EXERCISE OBJECTIVE:
Return the stretch from the line with "You are a computer-use agent." through the line with "Viewport: 868px width, 381px height." in the data below, character for character, skipping all pictures.

DATA EXTRACT:

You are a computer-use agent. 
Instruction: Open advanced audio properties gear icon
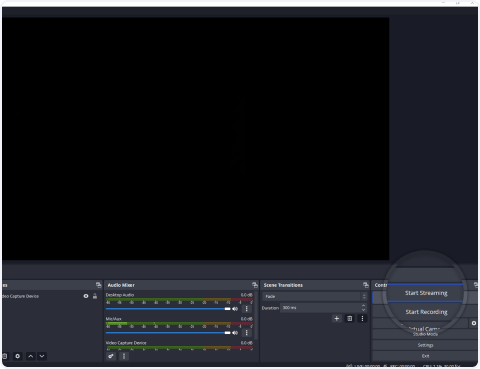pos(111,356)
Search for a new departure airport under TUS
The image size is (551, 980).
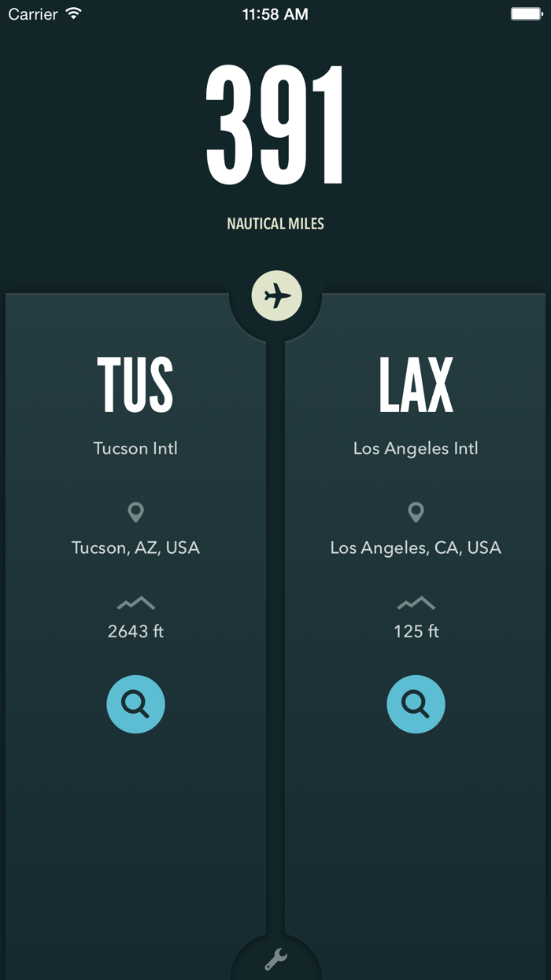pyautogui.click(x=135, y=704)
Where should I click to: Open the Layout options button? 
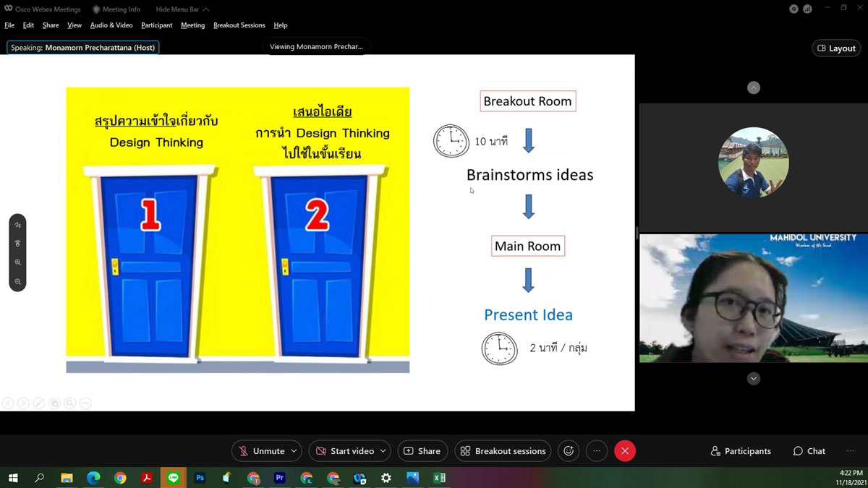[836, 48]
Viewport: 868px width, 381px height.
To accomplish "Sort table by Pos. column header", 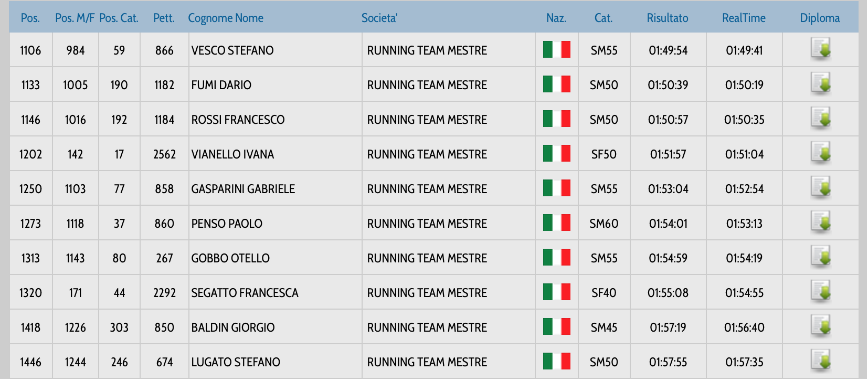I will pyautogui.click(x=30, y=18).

...

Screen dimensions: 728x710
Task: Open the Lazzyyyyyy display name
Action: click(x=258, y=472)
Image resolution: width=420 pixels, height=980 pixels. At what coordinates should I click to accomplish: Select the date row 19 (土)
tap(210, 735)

YOUR RESPONSE:
You are a computer-use agent. 
Instruction: Open advanced audio properties gear icon
pos(111,356)
Search for a new departure airport under TUS
The image size is (551, 980).
pyautogui.click(x=135, y=704)
Where should I click to: Open the Layout options button? 
[836, 48]
Viewport: 868px width, 381px height.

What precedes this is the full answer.